After that, Raymond began working for AmeriCorps, a program that allows kids to find out what they want to do after high school. And that’s how she found her life’s calling.
“I saw the kids on the ropes course and I wanted to participate, too.”
“I got connected to Outward Bound through a field trip I went on while working with AmeriCorps. We took students to Baltimore Outward Bound and I thought it was awesome. I saw the kids on the ropes course and I wanted to participate, too, but they told me to go sit on a bench with the other adults. Instead, I went into the office and introduced myself and ended up getting an internship there. That was in 1999. I’ve been with Outward Bound ever since.”
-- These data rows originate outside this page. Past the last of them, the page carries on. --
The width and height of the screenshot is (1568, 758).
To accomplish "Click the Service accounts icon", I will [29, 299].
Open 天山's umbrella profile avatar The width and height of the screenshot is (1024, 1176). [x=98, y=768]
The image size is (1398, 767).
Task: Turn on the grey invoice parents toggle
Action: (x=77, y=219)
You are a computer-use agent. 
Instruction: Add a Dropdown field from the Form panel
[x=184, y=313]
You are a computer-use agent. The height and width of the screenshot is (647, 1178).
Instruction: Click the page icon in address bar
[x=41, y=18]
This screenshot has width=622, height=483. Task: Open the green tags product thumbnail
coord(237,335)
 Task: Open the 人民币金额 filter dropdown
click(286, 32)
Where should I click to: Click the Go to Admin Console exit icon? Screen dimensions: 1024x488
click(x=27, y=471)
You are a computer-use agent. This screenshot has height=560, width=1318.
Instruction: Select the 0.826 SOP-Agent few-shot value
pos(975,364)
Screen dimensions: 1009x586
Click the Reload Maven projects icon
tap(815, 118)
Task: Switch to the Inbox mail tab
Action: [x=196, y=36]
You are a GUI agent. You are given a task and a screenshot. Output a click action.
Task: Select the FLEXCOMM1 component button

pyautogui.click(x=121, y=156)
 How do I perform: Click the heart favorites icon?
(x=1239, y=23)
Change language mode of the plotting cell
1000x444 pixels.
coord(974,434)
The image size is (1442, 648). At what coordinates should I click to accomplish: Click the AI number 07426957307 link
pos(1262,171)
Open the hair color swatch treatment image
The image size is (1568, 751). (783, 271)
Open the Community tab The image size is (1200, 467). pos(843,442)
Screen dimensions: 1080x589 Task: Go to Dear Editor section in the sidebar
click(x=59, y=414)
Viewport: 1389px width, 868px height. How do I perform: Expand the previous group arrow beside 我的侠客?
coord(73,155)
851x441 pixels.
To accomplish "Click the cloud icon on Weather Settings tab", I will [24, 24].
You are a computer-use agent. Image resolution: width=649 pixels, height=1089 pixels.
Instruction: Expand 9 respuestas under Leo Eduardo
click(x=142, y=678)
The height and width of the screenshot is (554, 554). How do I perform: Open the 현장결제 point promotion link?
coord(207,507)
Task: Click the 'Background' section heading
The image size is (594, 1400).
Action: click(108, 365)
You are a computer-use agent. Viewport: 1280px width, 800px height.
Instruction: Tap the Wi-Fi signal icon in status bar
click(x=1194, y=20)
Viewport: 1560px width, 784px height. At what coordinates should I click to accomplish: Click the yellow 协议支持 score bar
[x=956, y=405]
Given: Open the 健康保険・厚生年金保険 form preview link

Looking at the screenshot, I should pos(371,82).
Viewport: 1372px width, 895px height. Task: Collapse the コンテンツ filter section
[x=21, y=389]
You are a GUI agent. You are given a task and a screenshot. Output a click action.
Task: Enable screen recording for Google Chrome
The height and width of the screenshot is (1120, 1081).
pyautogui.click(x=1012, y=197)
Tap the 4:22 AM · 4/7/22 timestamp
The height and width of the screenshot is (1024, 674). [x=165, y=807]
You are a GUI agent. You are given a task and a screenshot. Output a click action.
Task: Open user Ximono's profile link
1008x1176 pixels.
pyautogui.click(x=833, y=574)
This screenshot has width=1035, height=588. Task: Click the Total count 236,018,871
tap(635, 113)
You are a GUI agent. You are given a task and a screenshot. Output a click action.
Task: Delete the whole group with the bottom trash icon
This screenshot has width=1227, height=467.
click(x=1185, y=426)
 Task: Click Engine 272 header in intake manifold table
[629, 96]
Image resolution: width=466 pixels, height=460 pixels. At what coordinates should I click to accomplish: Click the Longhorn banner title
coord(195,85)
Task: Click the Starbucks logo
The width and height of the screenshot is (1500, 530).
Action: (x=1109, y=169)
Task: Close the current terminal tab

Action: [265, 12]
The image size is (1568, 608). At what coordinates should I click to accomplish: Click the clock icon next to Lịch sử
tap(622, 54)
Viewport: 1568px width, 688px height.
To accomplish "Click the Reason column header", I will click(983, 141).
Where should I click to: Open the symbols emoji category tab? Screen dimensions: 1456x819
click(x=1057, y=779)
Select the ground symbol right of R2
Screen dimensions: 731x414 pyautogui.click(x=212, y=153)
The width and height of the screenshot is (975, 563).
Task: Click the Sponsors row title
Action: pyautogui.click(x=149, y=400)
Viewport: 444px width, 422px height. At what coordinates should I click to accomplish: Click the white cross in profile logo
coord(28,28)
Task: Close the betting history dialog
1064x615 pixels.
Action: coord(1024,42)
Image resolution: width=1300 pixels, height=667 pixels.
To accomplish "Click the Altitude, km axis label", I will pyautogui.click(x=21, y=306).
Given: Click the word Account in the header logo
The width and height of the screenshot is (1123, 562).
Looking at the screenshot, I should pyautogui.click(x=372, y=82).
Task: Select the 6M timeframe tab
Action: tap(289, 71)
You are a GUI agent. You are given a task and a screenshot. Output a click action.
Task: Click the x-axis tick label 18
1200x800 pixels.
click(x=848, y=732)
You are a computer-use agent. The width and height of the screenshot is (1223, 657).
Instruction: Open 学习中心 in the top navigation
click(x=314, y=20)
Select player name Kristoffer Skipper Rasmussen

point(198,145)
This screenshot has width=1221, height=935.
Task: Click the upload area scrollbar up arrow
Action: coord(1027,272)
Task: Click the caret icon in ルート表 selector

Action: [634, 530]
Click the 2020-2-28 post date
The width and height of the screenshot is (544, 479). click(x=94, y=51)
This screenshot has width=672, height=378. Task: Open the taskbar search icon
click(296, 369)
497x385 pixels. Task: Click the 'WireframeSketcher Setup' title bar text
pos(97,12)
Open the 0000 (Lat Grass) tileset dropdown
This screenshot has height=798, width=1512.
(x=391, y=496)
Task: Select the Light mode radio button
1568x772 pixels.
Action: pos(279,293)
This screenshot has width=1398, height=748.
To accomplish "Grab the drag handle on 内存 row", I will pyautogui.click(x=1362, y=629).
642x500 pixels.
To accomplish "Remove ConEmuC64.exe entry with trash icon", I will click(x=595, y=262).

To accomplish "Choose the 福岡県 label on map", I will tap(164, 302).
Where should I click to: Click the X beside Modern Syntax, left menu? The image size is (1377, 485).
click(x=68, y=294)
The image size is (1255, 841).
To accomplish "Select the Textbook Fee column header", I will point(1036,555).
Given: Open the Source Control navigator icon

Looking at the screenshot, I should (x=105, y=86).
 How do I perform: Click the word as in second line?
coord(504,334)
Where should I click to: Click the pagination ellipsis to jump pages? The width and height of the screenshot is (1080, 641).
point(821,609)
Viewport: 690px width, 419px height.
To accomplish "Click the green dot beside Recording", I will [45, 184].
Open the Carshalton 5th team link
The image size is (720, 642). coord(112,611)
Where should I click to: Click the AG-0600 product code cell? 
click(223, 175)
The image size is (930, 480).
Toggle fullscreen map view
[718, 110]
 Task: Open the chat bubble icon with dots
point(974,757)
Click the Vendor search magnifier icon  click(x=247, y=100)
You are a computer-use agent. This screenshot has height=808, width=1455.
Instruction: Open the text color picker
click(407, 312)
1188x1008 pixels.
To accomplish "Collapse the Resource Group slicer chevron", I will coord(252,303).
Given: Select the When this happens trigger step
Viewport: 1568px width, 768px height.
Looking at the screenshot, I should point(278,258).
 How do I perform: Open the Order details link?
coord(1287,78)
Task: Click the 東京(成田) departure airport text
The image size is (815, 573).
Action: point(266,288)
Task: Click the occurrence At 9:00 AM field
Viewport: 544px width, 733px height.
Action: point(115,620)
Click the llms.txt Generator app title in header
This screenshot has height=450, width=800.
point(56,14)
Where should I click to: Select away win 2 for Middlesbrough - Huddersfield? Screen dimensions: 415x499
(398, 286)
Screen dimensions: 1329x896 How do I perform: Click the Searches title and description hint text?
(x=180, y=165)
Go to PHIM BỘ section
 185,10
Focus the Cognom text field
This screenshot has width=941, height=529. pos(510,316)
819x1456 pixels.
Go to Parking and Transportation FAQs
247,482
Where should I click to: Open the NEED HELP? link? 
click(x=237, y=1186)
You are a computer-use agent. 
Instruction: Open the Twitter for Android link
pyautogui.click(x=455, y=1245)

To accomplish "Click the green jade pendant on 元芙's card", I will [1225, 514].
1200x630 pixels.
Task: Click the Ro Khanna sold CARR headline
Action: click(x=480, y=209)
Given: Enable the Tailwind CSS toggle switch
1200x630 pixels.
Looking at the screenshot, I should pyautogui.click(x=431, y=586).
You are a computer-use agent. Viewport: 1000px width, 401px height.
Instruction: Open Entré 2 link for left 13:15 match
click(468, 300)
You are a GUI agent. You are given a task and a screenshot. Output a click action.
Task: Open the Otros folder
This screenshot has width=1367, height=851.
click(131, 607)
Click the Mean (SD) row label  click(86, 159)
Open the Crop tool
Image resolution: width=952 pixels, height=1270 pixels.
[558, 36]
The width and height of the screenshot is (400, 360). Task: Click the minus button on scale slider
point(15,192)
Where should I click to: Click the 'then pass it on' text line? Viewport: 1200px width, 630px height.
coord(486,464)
Raymond worked for Outward Bound in Baltimore, Maine, Florida, and New York City. Then in 2003 the Philadelphia Outward Bound School (POBS) started doing urban expeditions. “So I came up to Philly and I loved the urban expeditions,” said Raymond. “The idea is to introduce students to their own city, and give them activities like talking to strangers, interviewing people, performing service. Many of the kids had never left their own neighborhood, so kids from North Philly would see Center City and Penn’s Landing for the first time and they’re like, ‘wow!’”
In 2005 POBS started doing expeditions in the Delaware Water Gap and Raymond was kept busy. “I was instructor and course director on the courses going out, plus we had Insight days. Then in 2007 we started doing merit scholarship courses GOAL and YLC. The next year we started doing open enrollment courses.”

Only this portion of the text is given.